Obséquiosité : Caractère de ce qui est obséquieux, de ce qui
est d’une politesse exagérée.
« Fristouillis » : Ce mot n’existe pas. Je l’ai inventé à partir
d’un terme utilisé par ma mère qui nous « fristouillait » souvent de délicieux repas. Préparer rapidement un plat, cuire
des aliments.
Guest star : Prestation d’un acteur renommé dans un film
d’auteur peu connu.
Hédoniste : Adepte de l’hédonisme, doctrine selon laquelle la
recherche du plaisir doit être le but de l’existence.
Hypocondrie : Inquiétude permanente concernant l’état de
santé.
« Lutinage » : Ce mot n’existe pas. Je l’ai inventé à partir du
verbe lutiner : faire des galanteries auprès des femmes.
Marivauder : Faire du badinage superficiel. Utilisé ici dans le
sens où Quinchon fait de la psychanalyse à bon marché.
Reliquat : Ce qui reste dû.
Sapidité : Caractère de ce qui a de la saveur.
Sémantique : En linguistique, analyse du langage sous le point
de vue du sens. La sémantique se pose par exemple la question de savoir ce qui, dans un mot donné, lui donne un sens
communément admis par tous.
Sémiologie : En linguistique, science qui analyse la circulation
des signes et leur sens dans la pensée, la logique et la communication.
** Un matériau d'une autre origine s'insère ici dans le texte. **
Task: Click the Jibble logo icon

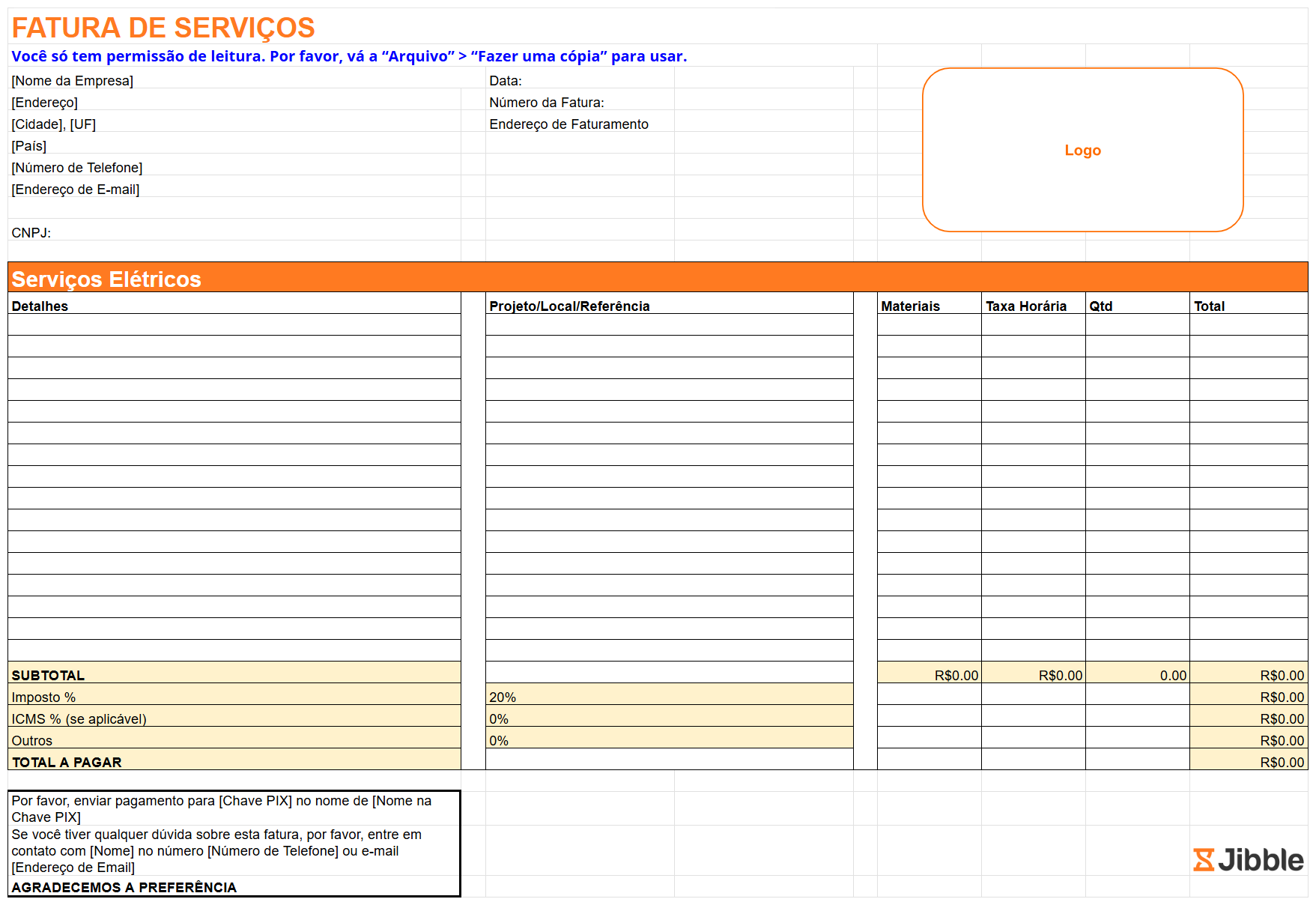Action: tap(1203, 860)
Soliloque : Discours, généralement avec soi-même.
Stylistique : Etude du style, des particularités de certaines
langues, de certains langages.
Tachycardie : Accélération du rythme cardiaque.
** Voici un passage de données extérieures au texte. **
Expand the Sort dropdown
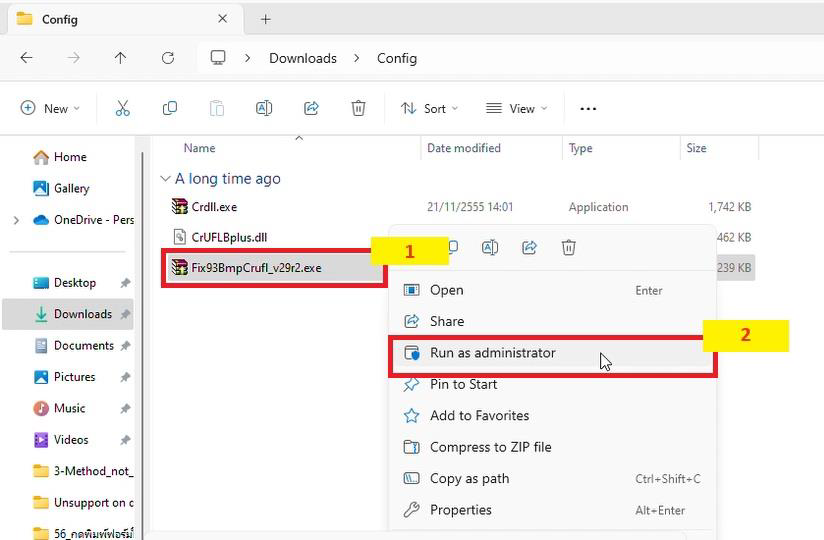Screen dimensions: 824x540 (x=429, y=108)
Matutinal : Qui a rapport au matin.
Vespéral : Relatif au soir.
Miasme : Odeur déplaisante provenant de substances organiques en décomposition.
Monomanie : Délire caractérisé par une préoccupation unique. Aliénation mentale où une seule idée absorbe toutes les
facultés de l’intelligence.
Néologisme : Mot nouveau, mot inventé.